Woensdag half twee, de Geldmunt, vlak bij het Gravensteen. Een jonge vrouw, hoewel je dit in Gent nooit zeker bent, lepelt enkele blaadjes salade naar binnen. Ze kijkt triest in haar half lege bowl. Een konijn kijkt ook altijd triest als het worteltjes eet. De biodressing druppelt van haar vork, als waren het tranen van vermoeidheid en uitputting. De calorieën die de frisgewassen groene blaadjes meedragen, lijken ontoereikend voor de inspanningen om de rijkdom van de natuur naar de mond te brengen en te kauwen. Elke schep lijkt een kwelling, maar dat kan in de natuur van deze consument liggen. Het leven is namelijk één grote kwelling. Veganisme als enige uitweg om de macht van witte cis-genderwezens te fnuiken. Ze hebben er een atrofie van de musculus risorius voor over, want glimlachen is zó wit. Zielig kijken van onder paarse lokken is een non-binair wapen om alle andersdenkenden dood te bliksemen.
In Gent hebben ze een monsterverbond gesmeed met Bram Van Braeckevelt, schepen van festiviteiten en eetgewoonten. Tijdens de komende Gentse feesten zullen de veganisten hun eerste grote post-corona triomf vieren wanneer ze zombiegewijs de veganstandjes gaan overrompelen. Planteneters kweken nu al een extra net-, boek- en lebmaag om de overvloed aan veganistische voeding aan te kunnen. Vleeseters zullen uren in de hitte moeten aanschuiven om een braadworst of een hamburger te kunnen bemachtigen. Veganisten gaan op de groene loper als vorsten ontvangen worden door de satrapen van de Botermarkt en geleid worden naar lonkende standjes met kikkererwten, quinoa, boekweitnoedels, speltpasta, gierst, gerst en rogge.

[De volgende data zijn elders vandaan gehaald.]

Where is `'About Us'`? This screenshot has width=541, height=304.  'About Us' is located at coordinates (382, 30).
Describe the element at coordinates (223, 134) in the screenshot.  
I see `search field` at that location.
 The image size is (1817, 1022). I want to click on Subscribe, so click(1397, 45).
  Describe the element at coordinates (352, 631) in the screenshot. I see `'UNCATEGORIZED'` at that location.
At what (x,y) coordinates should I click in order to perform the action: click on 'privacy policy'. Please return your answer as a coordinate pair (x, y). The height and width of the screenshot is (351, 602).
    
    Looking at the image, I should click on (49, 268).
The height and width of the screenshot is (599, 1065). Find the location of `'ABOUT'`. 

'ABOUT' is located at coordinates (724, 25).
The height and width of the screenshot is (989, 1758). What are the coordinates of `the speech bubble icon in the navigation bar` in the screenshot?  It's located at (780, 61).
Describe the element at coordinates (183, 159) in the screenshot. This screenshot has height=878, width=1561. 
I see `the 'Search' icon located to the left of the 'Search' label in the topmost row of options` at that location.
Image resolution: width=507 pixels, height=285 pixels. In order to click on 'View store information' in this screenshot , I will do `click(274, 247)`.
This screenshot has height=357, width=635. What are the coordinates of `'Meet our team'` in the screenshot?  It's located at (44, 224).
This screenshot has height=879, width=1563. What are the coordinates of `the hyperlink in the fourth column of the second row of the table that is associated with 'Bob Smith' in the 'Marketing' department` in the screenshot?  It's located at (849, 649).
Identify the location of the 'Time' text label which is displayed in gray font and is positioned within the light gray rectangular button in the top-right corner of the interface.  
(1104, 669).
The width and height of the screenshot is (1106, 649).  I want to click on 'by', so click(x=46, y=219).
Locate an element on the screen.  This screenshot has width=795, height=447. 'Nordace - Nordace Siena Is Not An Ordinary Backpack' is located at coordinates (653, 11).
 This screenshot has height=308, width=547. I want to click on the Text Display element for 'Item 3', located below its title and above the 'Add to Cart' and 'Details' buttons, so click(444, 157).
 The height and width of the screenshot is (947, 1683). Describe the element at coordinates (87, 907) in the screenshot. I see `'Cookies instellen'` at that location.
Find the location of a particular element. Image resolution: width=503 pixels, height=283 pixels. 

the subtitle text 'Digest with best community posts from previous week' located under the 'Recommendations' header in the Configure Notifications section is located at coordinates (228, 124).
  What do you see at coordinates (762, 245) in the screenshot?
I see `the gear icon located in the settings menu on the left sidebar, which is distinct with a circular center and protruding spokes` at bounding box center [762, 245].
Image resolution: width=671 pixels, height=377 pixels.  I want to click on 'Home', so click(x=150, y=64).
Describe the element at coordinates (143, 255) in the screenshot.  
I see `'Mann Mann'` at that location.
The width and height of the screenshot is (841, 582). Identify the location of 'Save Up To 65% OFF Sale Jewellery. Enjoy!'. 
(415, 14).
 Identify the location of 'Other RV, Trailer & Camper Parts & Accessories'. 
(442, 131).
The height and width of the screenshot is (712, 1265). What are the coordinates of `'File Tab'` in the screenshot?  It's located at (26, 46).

Toch zou ik vegans de raad geven om de lege verpakkingen in de vuilbakken van de eetstandjes te raadplegen. Standhouders die denken rap rijk te worden met lage standgelden en hoge wrapprijzen, zouden wel eens een streep kaas, melk of, godbetert, een ei tussen het voedsel van deze zelfverklaarde godenkinderen kunnen draaien. Vegans moeten altijd achterdochtig zijn, hun looks hebben ze alvast mee.
En als de overrompeling in de Belforstraat of onder de stadshal hen teveel wordt, kunnen ze in hun lokale panicroom tot rust kunnen komen tussen feministische queerliteratuur en eerlijke koffie. Ontsnappen aan de bestiale drukte van de cisgender mannen, die al twee jaar wachten om hun testosteronbom te laten ontploffen in een tiendaagse orgie van drank en drugs, het zal nodig zijn.